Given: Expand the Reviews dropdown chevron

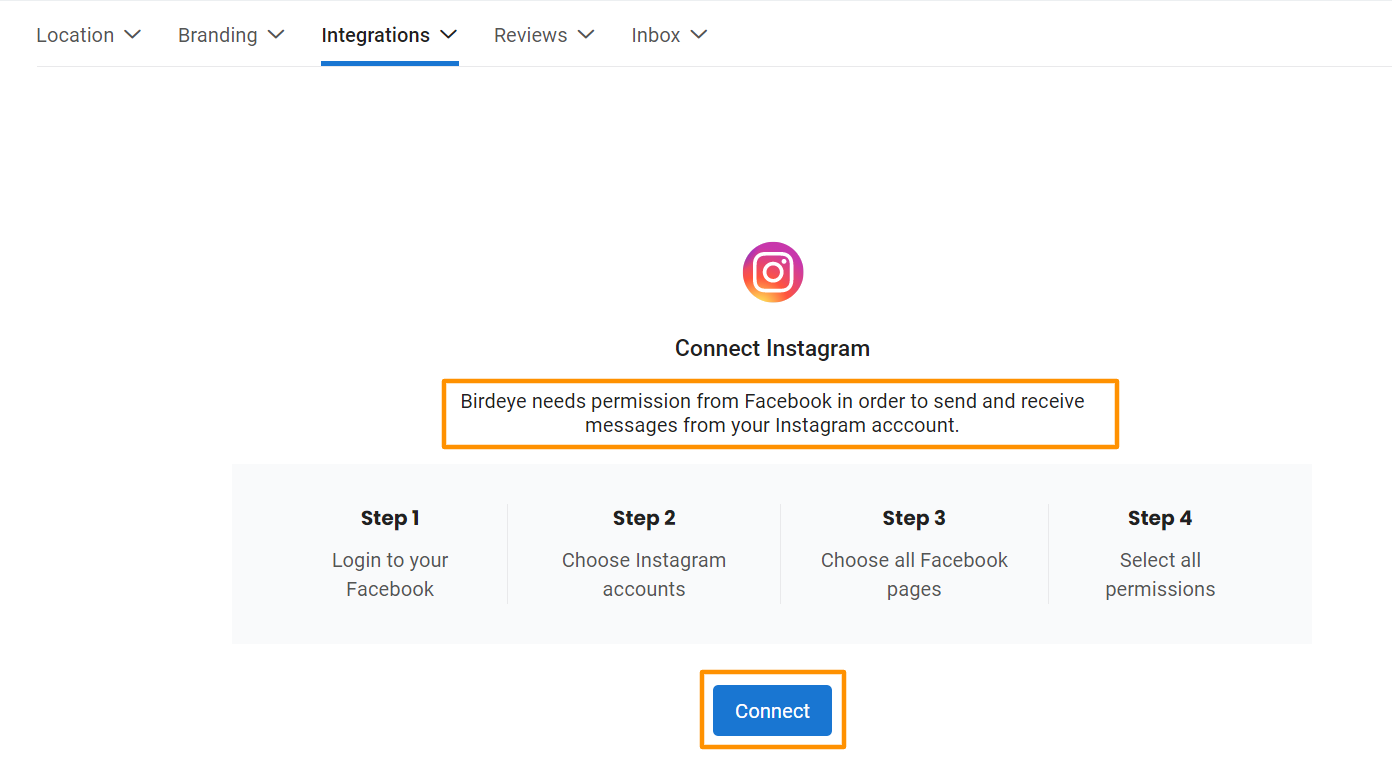Looking at the screenshot, I should pyautogui.click(x=586, y=35).
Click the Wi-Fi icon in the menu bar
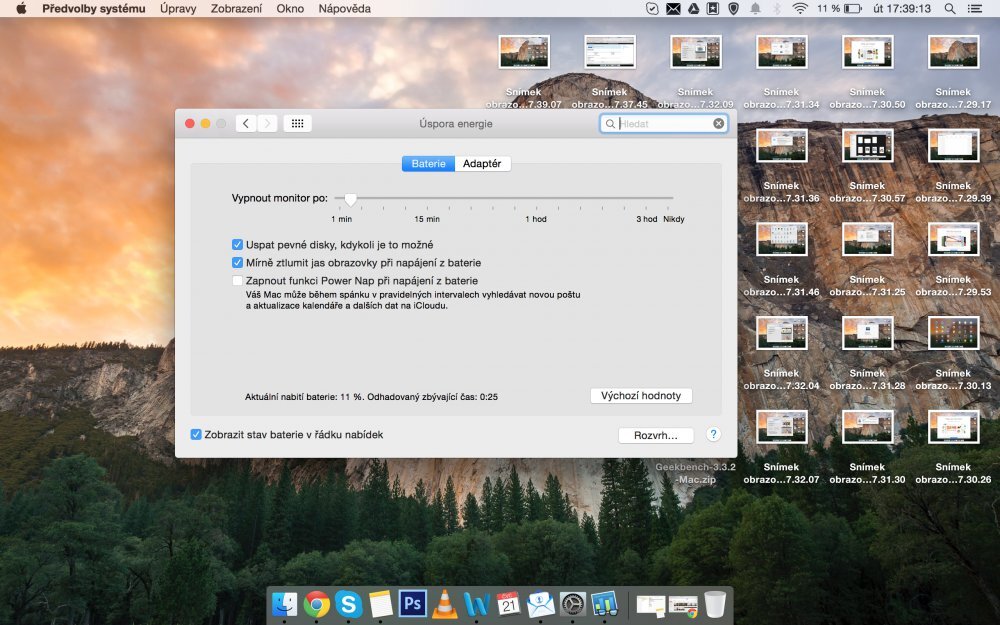This screenshot has width=1000, height=625. pyautogui.click(x=800, y=9)
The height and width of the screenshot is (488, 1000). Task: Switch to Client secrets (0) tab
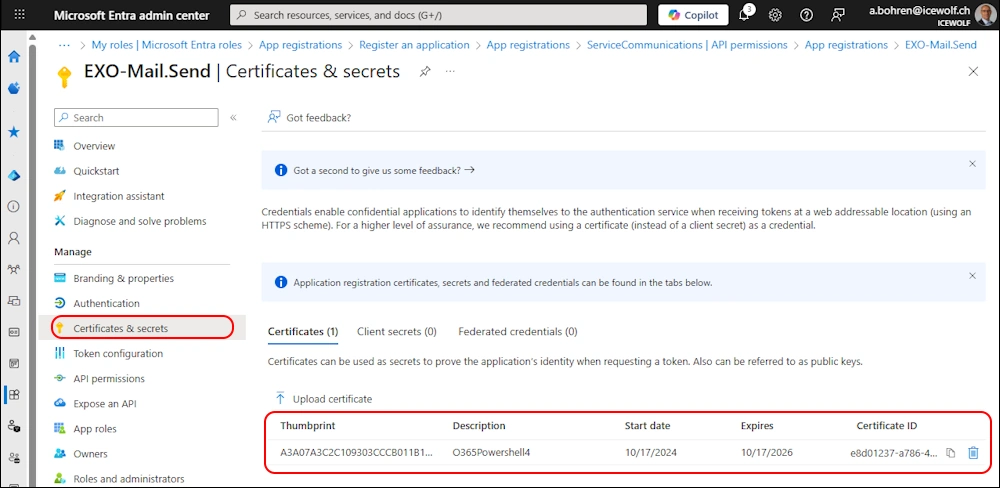(x=396, y=331)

WHAT THE TASK REQUIRES: The expected answer is the line with "The height and" followed by every remaining line of the listing, each restated exactly, with all pictures dropped.

TASK RESULT:
The height and width of the screenshot is (488, 1000). Task: Switch to Client secrets (0) tab
(x=396, y=331)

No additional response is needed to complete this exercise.